Leach announced his resignation on April 23, effective last week, but the news apparently didn’t reach Iowa. Word is he is considering a couple of academic appointments — he was a professor at Princeton after leaving Congress. He was in the early running to be president of the University of Iowa a few years back but faculty members of the search committee laughed his name off the list because he wasn’t one of them. The job instead went to Sally Mason. …
A story: Luther Hill, who loved all things Simpson, was concerned 30 or 35 years ago because the football team at Simpson wasn’t very good. So when the coach quit, Hill went to see Bill Reichardt, the onetime all-American football star at Iowa and the guy who owned the store.
Hill asked Reichardt if he’d become the part-time coach for Simpson. Reichardt didn’t reject it out of hand, so they kept talking. Making his case, Hill said, “We don’t need to win them all, Bill.

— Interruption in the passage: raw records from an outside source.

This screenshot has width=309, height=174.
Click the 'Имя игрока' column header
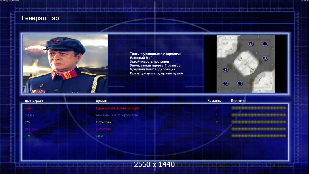(34, 101)
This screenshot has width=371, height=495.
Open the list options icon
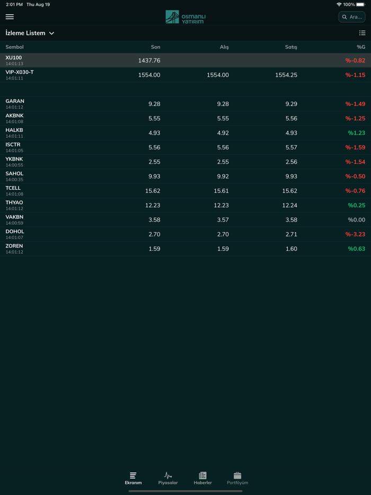point(362,33)
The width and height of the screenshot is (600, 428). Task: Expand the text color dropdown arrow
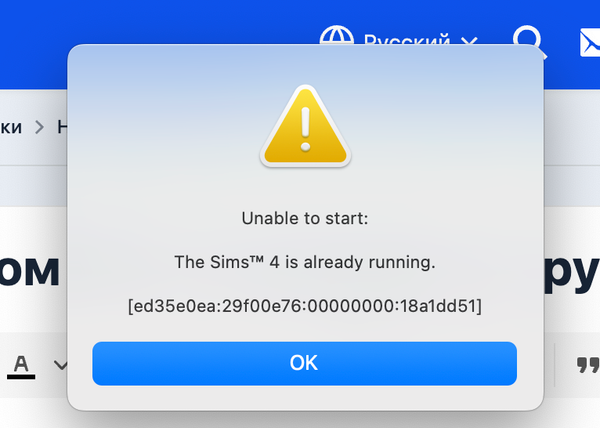59,365
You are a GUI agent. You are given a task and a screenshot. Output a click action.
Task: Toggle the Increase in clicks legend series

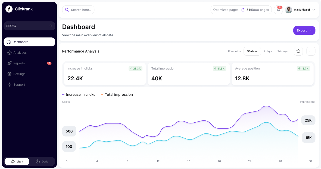[79, 95]
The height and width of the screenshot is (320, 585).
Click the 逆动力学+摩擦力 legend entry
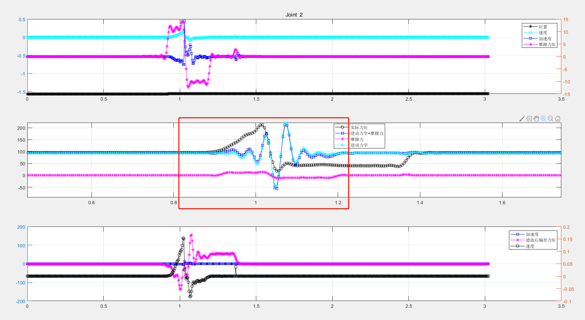[x=367, y=133]
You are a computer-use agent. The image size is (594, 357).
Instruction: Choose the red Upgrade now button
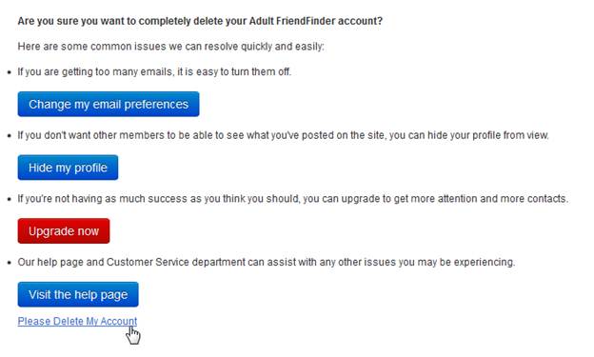[64, 230]
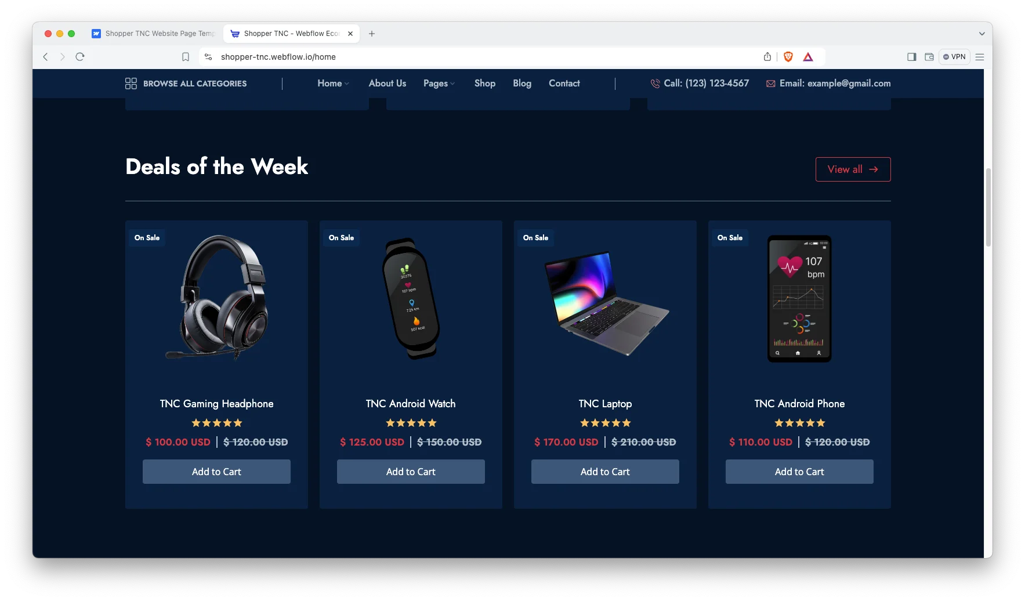The width and height of the screenshot is (1025, 601).
Task: Open the Shop menu item
Action: click(485, 84)
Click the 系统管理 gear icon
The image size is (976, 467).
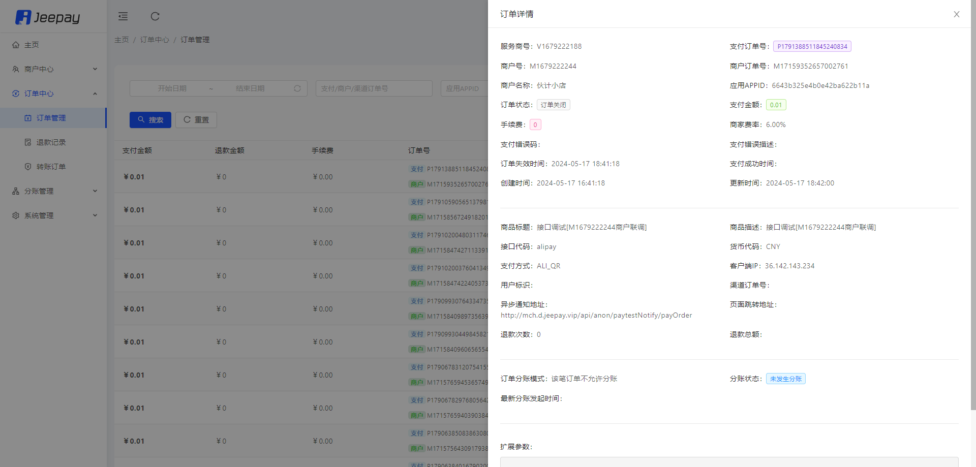pyautogui.click(x=16, y=215)
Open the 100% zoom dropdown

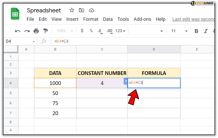(64, 31)
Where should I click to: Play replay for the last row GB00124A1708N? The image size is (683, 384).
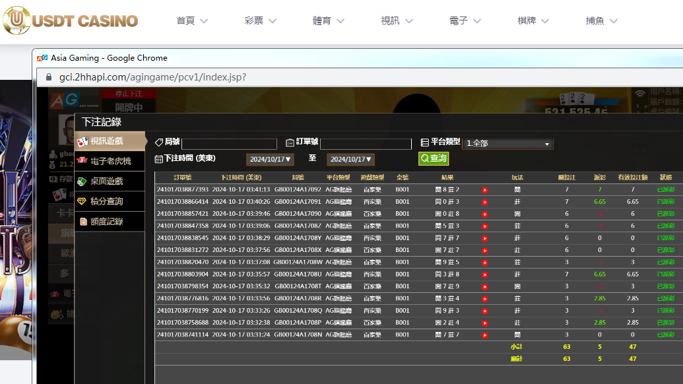484,335
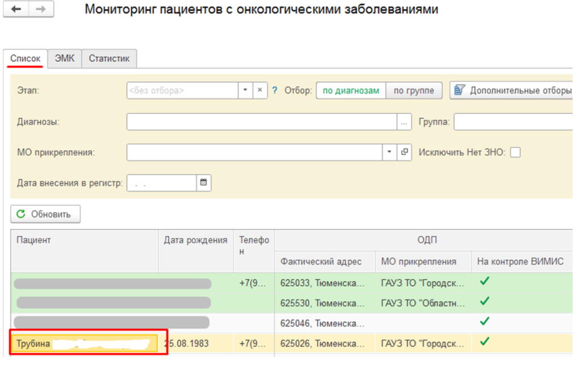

We just want to win our share.” Reichardt then abruptly turned down the offer. “I told him,” Reichardt told a friend at the time. “I don’t want to win my share. I want to win them all.”

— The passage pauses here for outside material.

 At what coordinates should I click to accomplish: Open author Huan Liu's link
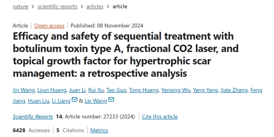pos(38,101)
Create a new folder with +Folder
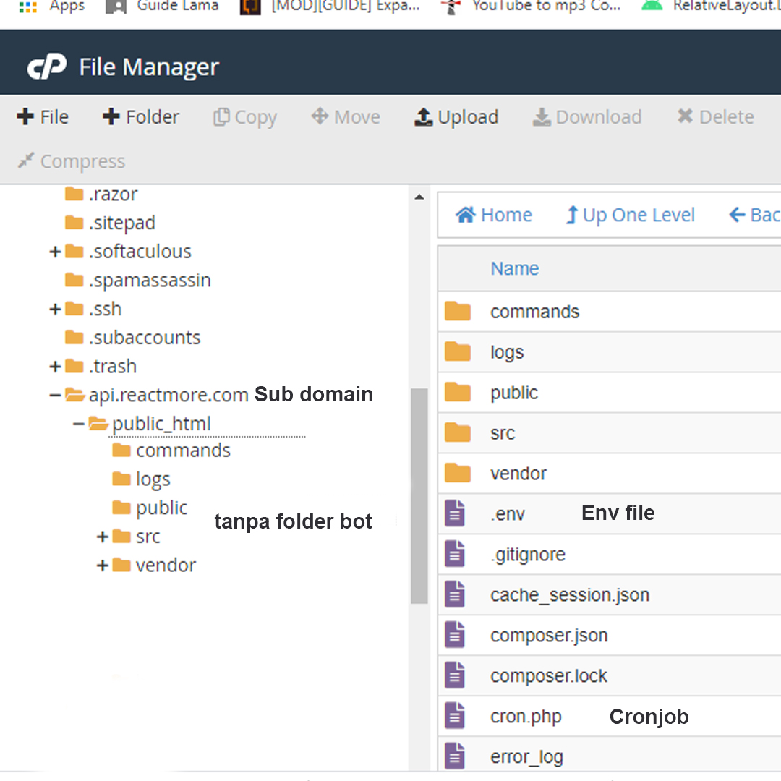Viewport: 781px width, 781px height. pyautogui.click(x=141, y=117)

That’s everything you need to know about the thinking of two fascinating men.
Hill died a couple of weeks ago at age 90. Reichardt died in 2004 at age 73. …

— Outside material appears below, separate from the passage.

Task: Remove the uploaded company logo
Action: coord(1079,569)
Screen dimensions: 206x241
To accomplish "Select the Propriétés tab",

Attorney General Tom Miller punted last week on whether Iowa Public Radio is subject to the Iowa Open Meetings Law. Legislator David Johnson had asked for an opinion following the bizarre claim by IPR that it isn’t subject to the law.
“While we believe it is likely” that IPR is subject to the law, Deputy Attorney General Julie Pottorff wrote Johnson, “it is unnecessary for us [to] muster and evaluate all of the facts that may bear on this determination,” because IPR intends to amend its operating agreement in July to state that it is subject to the law.
Of course, Johnson didn’t ask whether IPR will be subject to the law in the future, he asked about right now because of the closed meetings the board held to discuss the employment of Mary Grace Herrington, whom it subsequently fired. If the board were subject to the law, those two meetings would have been illegal, lawyers and reporters who deal with the law say. If a court agreed, six of the seven IPR board members would have been forced to quit.
Meantime, Herrington has settled her claim against IPR for around $200,000, which is about $140,000 more than she would have gotten had the IPR board not screwed things up. …
Times change. A Las Vegas lawyer named Jennifer Dorsey has been nominated to be a federal judge in Nevada. Sen. Charles Grassley, who is the ranking Republican on the Senate Judiciary Committee, is holding things up because two partners in the firm she’s in made $150,000 contributions to a political action committee for Senate Democrats. The committee is linked to Sen. Harry Reid of Nevada.
Grassley seems to find it unseemly for people with political links to be nominated to the court.
It wasn’t always thus.
Jim Gritzner now is the senior judge for the federal courts for the Southern District of Iowa, sitting in Des Moines. He was nominated in July of 2001 and and confirmed by the Senate in February 2002. Gritzner managed Grassley’s 1986 campaign for the senate, co-chaired the 1992 campaign and was the campaign’s chairman from 1998 to 2001, according to a 2006 report called “Money Trails to the Federal Bench.” It also says he contributed $970 to Grassley’s campaigns.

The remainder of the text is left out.